Although the town of Langport itself is small, with a current population of about a thousand (over 3,000 in the built-up area that includes adjacent Huish Episcopi), it has a rich and fascinating history. It has always been an important civic and economic hub, and for 80 years, until 1974, its Rural District Council covered a large part of what is now South Somerset.
Langport was first mentioned in a 10th century Anglo-Saxon document called the Burghal Hidage, but archaeological remains suggest that, centuries before, the Romans built a causeway crossing over the River Parrett here.
Langport’s location has been its fortune. As one of the few places where the marshes and moors of the Somerset Levels could be safely travelled through, it sits at a natural crossing point on the River Parrett between two hills – Hurds (or Herd’s) Hill to the west and Langport hill to the east. The town originally grew up around a marketplace at the top of the hill on the eastern side, but as river trade grew, the town expanded towards it and the centre moved to what is now its main street to the Bridge over the Parrett. Langport became the hub for trading in all sorts of goods, attracting custom from miles around to its frequent markets and fairs, its shops and services.

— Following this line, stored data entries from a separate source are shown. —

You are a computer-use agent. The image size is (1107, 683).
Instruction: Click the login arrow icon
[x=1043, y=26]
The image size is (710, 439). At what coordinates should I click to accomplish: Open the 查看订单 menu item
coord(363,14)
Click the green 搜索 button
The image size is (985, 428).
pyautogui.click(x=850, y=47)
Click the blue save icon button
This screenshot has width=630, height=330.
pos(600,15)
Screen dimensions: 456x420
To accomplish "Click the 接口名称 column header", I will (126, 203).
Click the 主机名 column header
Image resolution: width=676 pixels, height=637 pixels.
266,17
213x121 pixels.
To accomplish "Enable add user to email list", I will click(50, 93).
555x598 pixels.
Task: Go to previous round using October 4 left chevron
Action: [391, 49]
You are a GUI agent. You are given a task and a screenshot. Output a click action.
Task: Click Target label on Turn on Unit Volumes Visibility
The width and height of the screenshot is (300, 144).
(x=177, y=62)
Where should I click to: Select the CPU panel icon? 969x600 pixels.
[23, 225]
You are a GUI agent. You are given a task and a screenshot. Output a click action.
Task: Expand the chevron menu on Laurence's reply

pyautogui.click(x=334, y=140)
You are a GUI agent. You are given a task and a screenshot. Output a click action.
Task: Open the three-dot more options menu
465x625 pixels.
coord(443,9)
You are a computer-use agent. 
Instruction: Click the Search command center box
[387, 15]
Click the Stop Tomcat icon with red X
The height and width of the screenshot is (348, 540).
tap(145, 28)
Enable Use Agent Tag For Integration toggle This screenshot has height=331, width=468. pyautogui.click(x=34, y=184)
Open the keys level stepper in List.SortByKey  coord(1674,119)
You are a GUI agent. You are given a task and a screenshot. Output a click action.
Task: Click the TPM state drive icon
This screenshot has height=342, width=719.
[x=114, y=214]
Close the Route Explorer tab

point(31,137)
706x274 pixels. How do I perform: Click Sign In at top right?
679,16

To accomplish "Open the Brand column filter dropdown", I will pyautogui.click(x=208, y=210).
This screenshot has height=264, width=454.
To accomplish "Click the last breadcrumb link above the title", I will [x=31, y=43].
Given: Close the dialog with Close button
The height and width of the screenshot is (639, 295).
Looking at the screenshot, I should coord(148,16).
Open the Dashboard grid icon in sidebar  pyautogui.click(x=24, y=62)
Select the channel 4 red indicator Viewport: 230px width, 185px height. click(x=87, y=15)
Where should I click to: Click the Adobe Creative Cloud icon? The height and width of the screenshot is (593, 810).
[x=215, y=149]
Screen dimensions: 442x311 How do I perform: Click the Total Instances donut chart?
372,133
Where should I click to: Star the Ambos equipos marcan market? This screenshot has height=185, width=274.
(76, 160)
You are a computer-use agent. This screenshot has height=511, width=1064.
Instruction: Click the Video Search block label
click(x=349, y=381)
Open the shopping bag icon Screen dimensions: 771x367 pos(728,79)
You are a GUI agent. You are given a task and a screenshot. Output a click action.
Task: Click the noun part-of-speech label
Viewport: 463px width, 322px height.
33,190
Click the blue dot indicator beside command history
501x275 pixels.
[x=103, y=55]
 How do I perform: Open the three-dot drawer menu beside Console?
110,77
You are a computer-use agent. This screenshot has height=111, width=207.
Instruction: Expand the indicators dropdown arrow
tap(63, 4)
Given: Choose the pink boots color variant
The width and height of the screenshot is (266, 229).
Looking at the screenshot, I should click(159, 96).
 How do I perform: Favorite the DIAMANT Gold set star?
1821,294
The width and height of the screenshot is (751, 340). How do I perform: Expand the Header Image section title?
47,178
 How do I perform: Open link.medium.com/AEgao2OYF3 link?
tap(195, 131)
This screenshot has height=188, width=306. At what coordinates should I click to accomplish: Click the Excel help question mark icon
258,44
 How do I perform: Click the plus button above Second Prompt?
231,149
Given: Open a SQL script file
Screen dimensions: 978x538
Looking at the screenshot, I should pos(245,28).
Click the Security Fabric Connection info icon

The Battle of Langport, one of the last battles in the English Civil War, was fought to the east in 1645, and the routed Royalist soldiers fled through the town and over the bridge, pursued by Cromwell’s forces. Stuckey’s Bank was founded here in 1770 and became one of the most important country banks, with its banknote circulation second only to that of the Bank of England. In 1826 Walter Bagehot was born above the Bank, where his father was a Manager. He followed a career in banking, journalism and writing, and is still quoted today as an authority both on the workings of the constitution and on finance. James Kelway founded his nursery in Huish Episcopi in 1851, and grew it into a world-wide business, famous for peonies and irises.